So the purpose of the "Women Mean Business" theme was to underline the influence, both economically and culturally, that women can have on the bicycle movement.  Panelists ranged from the eclectic mountain bike racer Jacquie Phelan to owner of the women’s specific bike shop PedalChic Robin Bylenga.  My colleague at Arlington Transportation Partners highlighted some of the takeaways [broken link removed Feb. 19, 2016] of the women’s bicycle forum including the little tidbit that women are more responsive to bicycle ads that are inspirational, rather than aggressive and competition-themed.  This means that if bike shops want women to come into their stores they should take down those carbon time-trial bikes from the window and replace them with more practical and functional city bikes. 

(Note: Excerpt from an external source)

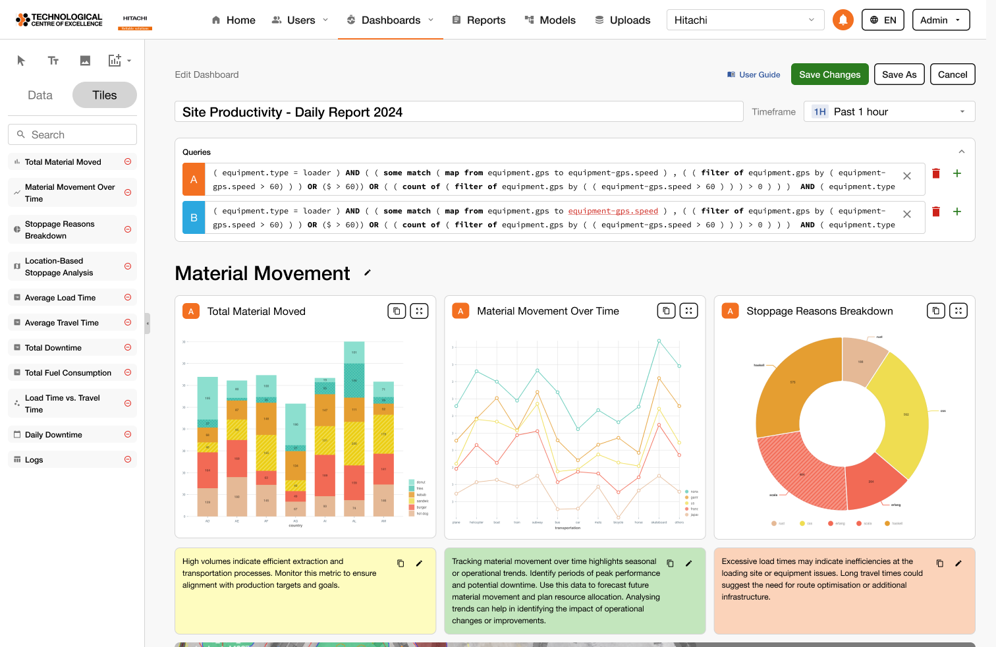Open the Timeframe Past 1 hour dropdown

pyautogui.click(x=889, y=112)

This sport vs. transportation bicycle debate was one of the most important takeaways I got from the talks regarding women, bikes and business…and it was definitely apparent throughout the forum.  Specifically one talk that I attended, a panelist kept reiterating that the problem is really in the lack of supply in comfortable, step-through frame bicycles in bike shops.  I would have to say that I whole heartedly agree with her.  No, I don’t think that every woman wants a bike with a step-through frame, but some women do.  And in my mind, that should be enough for bike shop owners to carry them.  And if you carry it, they will come – in fact, women are estimated to have a $2.3 million direct effect on retail in the coming years so bike shop owners, make sure to stock up on some accessories while you’re at it!

The Bike Summit continued on the business theme with the slogan "Bicycles Mean Business", focusing on the economic impact of bike riding.  What can be gleaned from this is, not surprisingly, that bicycles are good for business, period.  In fact, they’re great for business.  Here are a few statistics that stuck out to me:

  • People on foot and on bike spend more per week and per month than people who drive
  • House values in Indianapolis increased by 11% every half mile closer to a trail they were located
  • For every dollar spent on bicycle infrastructure, 1.5 jobs are created
  • In NYC, retail sales increased more than 50% after the installation of a protected bike lane adjacent to shops
  • 83% of Capital Bikeshare members are more likely to patronize a business if there is a Capital Bikeshare station located nearby

The economic benefits of bicycles are nothing new, but the statistics come at a time when budgets are tight and when businesses are especially concerned about that competitive edge.  The bike summit proved, several times over, that the bicycle is this competitive edge.  Businesses need to start embracing this people powered movement and cater to it – but they won’t do it without our help.  The bike summit armed us with the tools we need to get businesses on board.  If businesses are on board, we could potentially see a lot of changes happening soon.

Zanna is the Events and Outreach Coordinator for BikeArlington. She does the majority of her shopping by bike – even when she buys 43 pounds worth of groceries (and that’s lbs, not GBP). True story.